:: 源文档

Airflow2.1.1超詳細安裝文檔


Mysql

安裝

MySQL安裝可以參考我之前寫過的博客:linux下安裝MySQL5.7及遇到的問題總結

MySQL安裝完成后,需要創建airflow數據庫,用戶,並賦予相關權限

CREATE DATABASE airflow CHARACTER SET utf8;
CREATE USER 'airflow'@'%' IDENTIFIED BY 'yourpassword';
GRANT ALL PRIVILEGES ON *.* TO 'airflow'@'%' IDENTIFIED BY 'yourpassword' WITH GRANT OPTION;
set global explicit_defaults_for_timestamp =1;
FLUSH PRIVILEGES;
安裝python3.7.5(重要)

該部分需要在所有airflow安裝節點進行操作

Airflow官方文檔中,給出的安裝方式是Python3,CentOS7機器上是默認是python2,安裝airflow過程中會出現各種各樣的問題.

::::
:: 数据摘录

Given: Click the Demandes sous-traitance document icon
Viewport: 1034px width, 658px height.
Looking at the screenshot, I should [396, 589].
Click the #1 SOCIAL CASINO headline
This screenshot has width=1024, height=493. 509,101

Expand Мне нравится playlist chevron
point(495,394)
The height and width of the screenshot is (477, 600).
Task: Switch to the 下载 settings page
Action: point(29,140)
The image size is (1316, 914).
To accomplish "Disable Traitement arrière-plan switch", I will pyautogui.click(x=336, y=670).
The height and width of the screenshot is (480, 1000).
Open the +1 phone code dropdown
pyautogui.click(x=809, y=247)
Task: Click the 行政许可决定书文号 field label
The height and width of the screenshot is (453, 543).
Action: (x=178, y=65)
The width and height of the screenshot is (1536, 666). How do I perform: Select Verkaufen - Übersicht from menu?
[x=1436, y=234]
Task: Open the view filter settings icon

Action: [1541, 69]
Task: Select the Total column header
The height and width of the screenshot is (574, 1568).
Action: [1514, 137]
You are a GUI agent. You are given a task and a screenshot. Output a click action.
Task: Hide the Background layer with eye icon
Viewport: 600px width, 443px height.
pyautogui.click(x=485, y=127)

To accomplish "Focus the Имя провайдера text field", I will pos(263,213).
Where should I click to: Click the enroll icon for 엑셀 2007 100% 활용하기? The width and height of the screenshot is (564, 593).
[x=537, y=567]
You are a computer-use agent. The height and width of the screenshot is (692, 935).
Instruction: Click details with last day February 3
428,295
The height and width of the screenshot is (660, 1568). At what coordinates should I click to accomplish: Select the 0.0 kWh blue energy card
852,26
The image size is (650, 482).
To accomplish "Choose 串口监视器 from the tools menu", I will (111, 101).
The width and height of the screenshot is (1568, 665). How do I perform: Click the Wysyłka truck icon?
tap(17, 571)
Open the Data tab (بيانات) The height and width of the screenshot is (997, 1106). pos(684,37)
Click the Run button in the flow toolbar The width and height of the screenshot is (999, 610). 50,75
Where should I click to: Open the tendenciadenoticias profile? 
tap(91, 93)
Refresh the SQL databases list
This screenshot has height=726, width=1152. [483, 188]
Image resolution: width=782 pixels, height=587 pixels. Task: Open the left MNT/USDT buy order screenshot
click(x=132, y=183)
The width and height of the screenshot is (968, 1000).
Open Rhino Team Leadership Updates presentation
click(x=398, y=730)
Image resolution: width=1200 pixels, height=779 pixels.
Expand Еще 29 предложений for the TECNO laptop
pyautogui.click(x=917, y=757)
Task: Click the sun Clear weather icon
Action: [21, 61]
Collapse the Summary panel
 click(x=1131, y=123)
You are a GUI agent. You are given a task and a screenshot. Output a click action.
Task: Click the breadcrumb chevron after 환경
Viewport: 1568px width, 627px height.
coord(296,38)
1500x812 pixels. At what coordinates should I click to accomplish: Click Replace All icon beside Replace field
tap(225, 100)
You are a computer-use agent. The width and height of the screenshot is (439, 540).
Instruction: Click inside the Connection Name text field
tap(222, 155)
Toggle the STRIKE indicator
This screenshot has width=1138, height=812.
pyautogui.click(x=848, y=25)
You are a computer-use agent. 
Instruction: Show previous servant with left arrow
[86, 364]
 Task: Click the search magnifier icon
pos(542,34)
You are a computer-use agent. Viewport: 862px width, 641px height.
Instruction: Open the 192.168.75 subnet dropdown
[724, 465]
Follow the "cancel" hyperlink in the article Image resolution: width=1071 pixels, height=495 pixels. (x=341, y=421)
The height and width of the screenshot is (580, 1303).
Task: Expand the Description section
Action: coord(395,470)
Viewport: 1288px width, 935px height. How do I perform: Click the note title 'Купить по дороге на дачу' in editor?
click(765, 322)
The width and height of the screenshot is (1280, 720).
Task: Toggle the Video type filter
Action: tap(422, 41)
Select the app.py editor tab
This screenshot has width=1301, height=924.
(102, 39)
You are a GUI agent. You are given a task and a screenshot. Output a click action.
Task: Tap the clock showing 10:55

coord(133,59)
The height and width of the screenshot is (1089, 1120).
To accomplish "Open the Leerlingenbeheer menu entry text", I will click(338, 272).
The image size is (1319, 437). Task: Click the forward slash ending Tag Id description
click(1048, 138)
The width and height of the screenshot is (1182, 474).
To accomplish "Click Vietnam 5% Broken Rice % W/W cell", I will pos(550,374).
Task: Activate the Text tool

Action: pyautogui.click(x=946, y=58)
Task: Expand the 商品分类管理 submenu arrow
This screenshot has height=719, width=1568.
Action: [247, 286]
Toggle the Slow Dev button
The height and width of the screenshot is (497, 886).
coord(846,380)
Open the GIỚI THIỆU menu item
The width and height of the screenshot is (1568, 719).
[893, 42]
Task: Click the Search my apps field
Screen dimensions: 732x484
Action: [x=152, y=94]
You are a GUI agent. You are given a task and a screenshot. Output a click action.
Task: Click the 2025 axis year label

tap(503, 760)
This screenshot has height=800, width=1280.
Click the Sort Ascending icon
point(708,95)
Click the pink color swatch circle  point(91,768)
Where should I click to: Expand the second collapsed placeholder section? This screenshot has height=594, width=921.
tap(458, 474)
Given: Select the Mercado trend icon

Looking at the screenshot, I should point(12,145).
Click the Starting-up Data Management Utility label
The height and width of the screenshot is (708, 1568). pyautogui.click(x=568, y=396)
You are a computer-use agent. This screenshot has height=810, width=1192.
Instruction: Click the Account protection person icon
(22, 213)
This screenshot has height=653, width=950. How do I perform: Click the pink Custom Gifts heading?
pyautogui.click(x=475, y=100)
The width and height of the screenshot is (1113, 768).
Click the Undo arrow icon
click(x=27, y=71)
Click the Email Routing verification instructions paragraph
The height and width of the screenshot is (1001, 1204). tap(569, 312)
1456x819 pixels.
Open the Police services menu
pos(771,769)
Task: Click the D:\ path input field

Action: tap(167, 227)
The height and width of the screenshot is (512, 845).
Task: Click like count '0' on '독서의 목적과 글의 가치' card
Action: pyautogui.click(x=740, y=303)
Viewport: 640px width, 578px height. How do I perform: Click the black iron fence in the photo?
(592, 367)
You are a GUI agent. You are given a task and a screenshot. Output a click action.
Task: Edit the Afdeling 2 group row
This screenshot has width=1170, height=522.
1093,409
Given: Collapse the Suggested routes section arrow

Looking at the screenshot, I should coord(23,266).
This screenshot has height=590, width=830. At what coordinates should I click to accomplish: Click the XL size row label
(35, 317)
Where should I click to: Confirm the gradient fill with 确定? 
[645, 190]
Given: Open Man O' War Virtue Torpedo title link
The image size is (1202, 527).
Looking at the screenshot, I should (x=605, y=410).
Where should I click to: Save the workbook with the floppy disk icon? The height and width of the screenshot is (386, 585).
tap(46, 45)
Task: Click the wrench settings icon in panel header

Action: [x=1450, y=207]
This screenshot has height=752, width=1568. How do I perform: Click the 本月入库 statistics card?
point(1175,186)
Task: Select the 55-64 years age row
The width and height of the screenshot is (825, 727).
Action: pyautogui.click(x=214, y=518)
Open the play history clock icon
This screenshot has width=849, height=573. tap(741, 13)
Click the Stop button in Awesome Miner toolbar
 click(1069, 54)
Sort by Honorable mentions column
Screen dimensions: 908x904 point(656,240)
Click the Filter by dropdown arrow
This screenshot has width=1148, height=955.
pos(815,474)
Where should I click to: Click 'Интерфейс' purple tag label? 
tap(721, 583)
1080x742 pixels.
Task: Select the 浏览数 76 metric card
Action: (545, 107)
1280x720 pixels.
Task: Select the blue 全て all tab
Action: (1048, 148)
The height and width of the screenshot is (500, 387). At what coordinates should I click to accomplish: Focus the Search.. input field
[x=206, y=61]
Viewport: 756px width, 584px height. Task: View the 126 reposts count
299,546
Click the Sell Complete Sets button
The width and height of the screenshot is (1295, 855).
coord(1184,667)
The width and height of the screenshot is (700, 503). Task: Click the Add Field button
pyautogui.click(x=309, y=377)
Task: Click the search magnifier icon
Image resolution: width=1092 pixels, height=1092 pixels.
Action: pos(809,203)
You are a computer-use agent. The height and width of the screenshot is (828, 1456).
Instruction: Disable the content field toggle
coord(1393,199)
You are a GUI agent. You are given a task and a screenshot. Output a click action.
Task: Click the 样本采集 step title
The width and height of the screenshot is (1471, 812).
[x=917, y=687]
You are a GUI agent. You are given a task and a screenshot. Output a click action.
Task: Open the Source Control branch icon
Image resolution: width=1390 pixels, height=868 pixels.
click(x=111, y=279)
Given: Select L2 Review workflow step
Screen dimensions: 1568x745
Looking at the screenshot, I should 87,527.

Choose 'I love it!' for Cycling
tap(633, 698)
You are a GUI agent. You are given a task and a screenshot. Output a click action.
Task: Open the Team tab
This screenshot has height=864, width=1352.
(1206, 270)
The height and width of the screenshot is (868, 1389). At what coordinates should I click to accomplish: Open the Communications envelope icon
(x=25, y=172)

::::

▸ **任务要求**
1. 把记录中从包含“The width and height of the screenshot is (968, 1000).”的那一行起，一直到包含“click(x=398, y=730)”的那一行为止（首尾两行都算）的所有行原样抄写下来。
2. 接着 Airflow 安装文档的最后一句往下续写。
Airflow 安装文档与这些记录相互独立，彼此没有关联。

▸ **任务结果**
1.
The width and height of the screenshot is (968, 1000).
Open Rhino Team Leadership Updates presentation
click(x=398, y=730)

2.
安裝編譯相關工具

yum -y groupinstall "Development tools"
yum -y install zlib-devel bzip2-devel openssl-devel ncurses-devel sqlite-devel readline-devel tk-devel gdbm-devel db4-devel libpcap-devel xz-devel
yum install libffi-devel -y

下載編譯Python3.7

wget https://www.python.org/ftp/python/3.7.5/Python-3.7.5.tar.xz
tar -xvJf Python-3.7.5.tar.xz
mkdir /usr/python3.7
cd Python-3.7.5
./configure --prefix=/usr/python3.7
make && make install

創建軟鏈接

ln -s /usr/python3.7/bin/python3 /usr/bin/python3.7
ln -s /usr/python3.7/bin/pip3 /usr/bin/pip3.7

驗證是否安裝成功

python3.7 -V
pip3.7 -V

如下所示,證明配置成功:

  

 因為執行yum需要python2版本,所以我們還要修改yum的配置

vim /usr/bin/yum

#! /usr/bin/python修改為#! /usr/bin/python2
vim /usr/libexec/urlgrabber-ext-down
#! /usr/bin/python 也要修改為#! /usr/bin/python2

確保安裝必要軟件(重要)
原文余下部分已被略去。